Howard Leventhal was sentenced in Brooklyn federal court by Judge Brian M. Cogan. Prosecutors said Leventhal claimed he had agreements to market a device named after Dr. Leonard McCoy, a fictional character on TV's Star Trek series.

They said Leventhal claimed his company, Neovision USA Inc., would market the product as "Heltheo's McCoy Home Health Tablet."

The government said Leventhal cited agreements signed by Glenda Yeates, Canada's former deputy health commissioner, as he solicited more than $26 million from investors.
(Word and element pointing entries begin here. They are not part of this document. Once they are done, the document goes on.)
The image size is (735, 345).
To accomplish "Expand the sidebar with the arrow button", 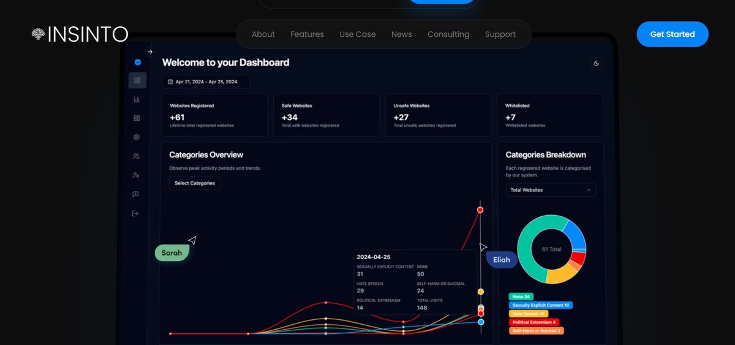I will click(150, 52).

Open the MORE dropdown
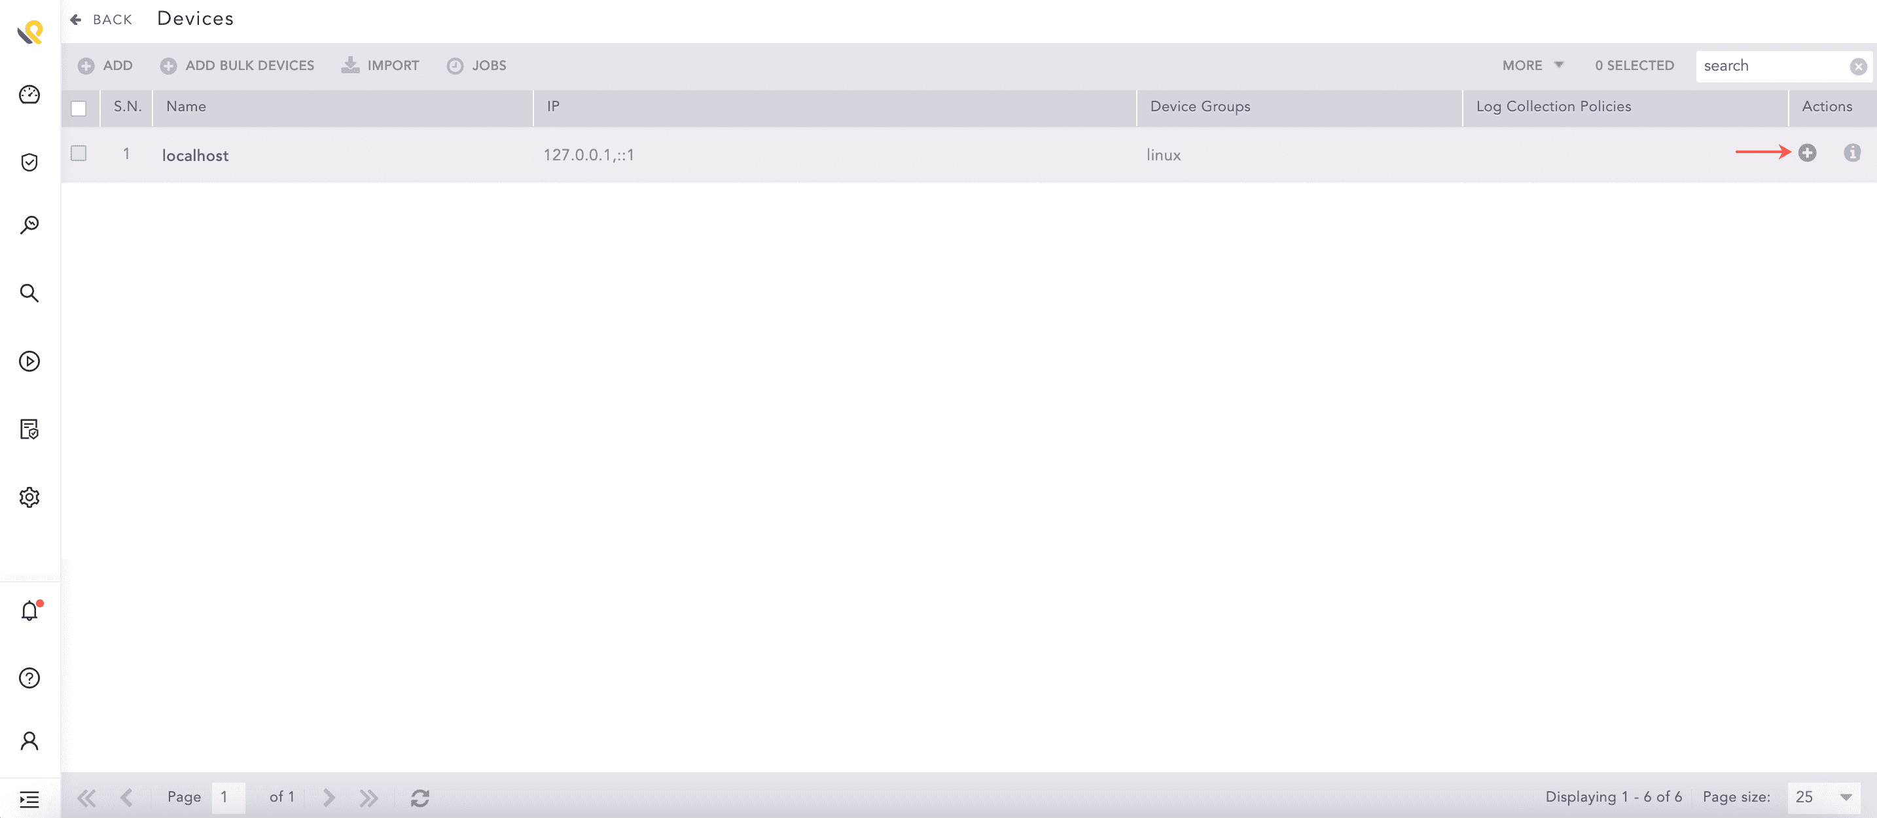tap(1531, 65)
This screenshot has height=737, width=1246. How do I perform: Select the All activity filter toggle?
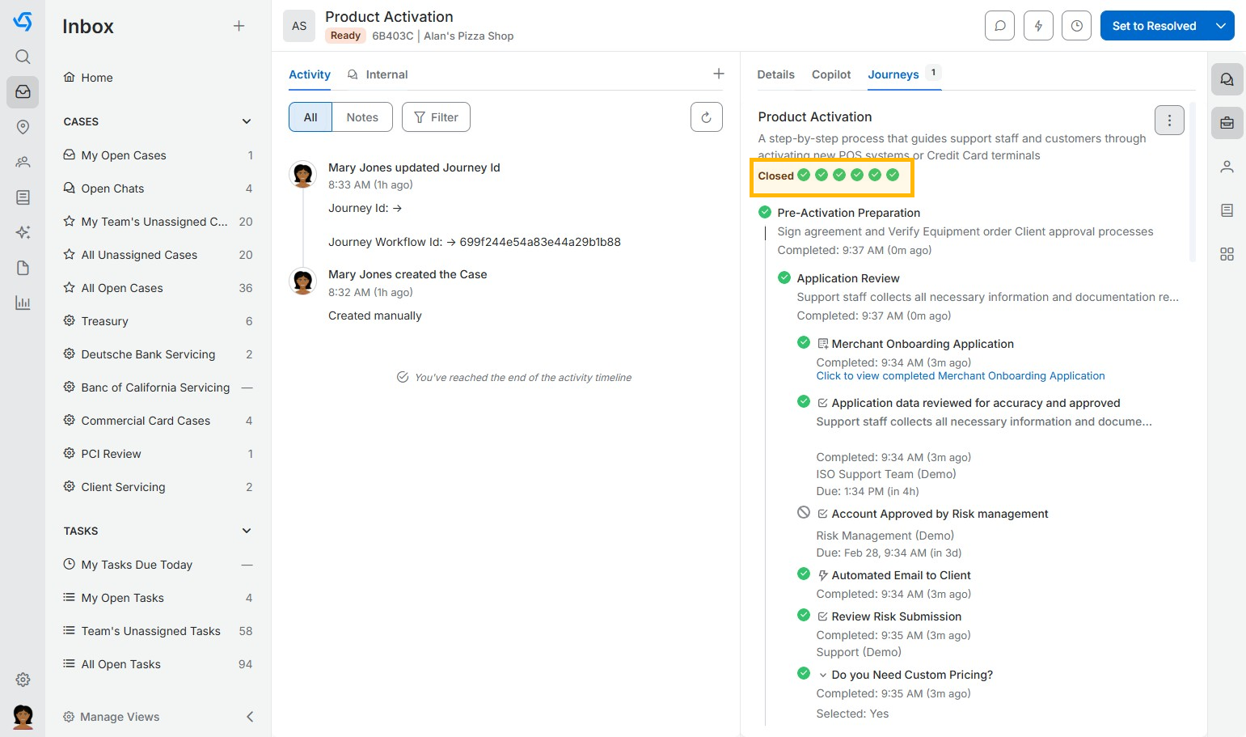pyautogui.click(x=310, y=117)
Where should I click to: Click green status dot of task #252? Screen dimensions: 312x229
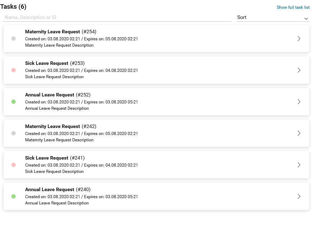(x=14, y=102)
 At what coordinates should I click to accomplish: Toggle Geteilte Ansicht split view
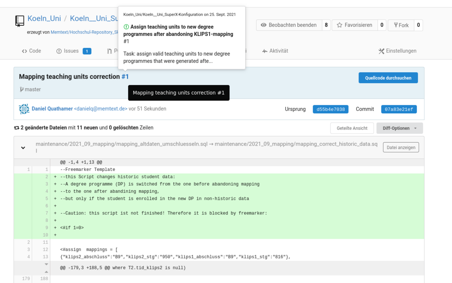(352, 128)
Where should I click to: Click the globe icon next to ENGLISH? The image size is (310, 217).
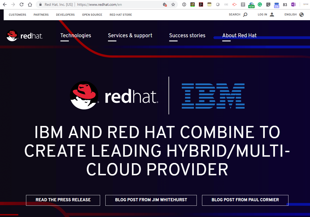[x=301, y=15]
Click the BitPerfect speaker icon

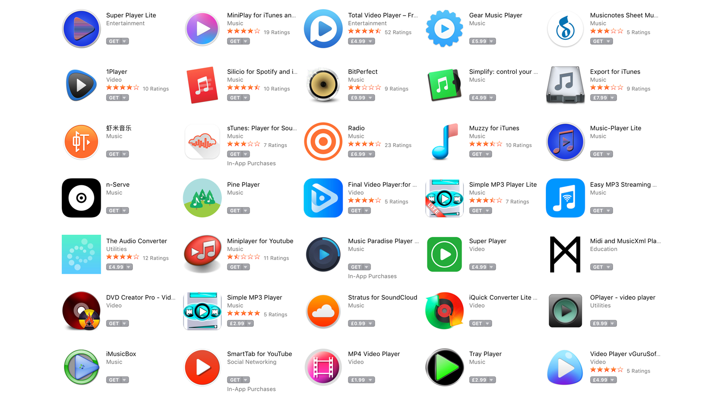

But prosecutors said there was no agreement with Health Canada and Yeates' signature was a forgery.

"Leventhal used his considerable imagination, non-existent technology, and stolen identities to deceive a number of entities and individuals," said U.S. Attorney Robert L. Capers. "Fortunately for investors, his alternate reality, propped up by fabricated bank documents, unraveled and collapsed when he attempted to defraud an undercover FBI agent."

William F. Sweeney Jr., head of the FBI's New York office, urged investors to do research before spending their money and to notify the FBI if fraud is suspected.

"Stranger than fiction truly applies in this case with the subject using a popular sci-fi movie as the inspiration to scam millions of dollars from people. He also forged the signature of the Canadian deputy health minister, which not many people would question as legitimate," Sweeney said in a release.

The 60-year-old Grayslake, Illinois, resident had pleaded guilty to wire fraud and aggravated identity theft.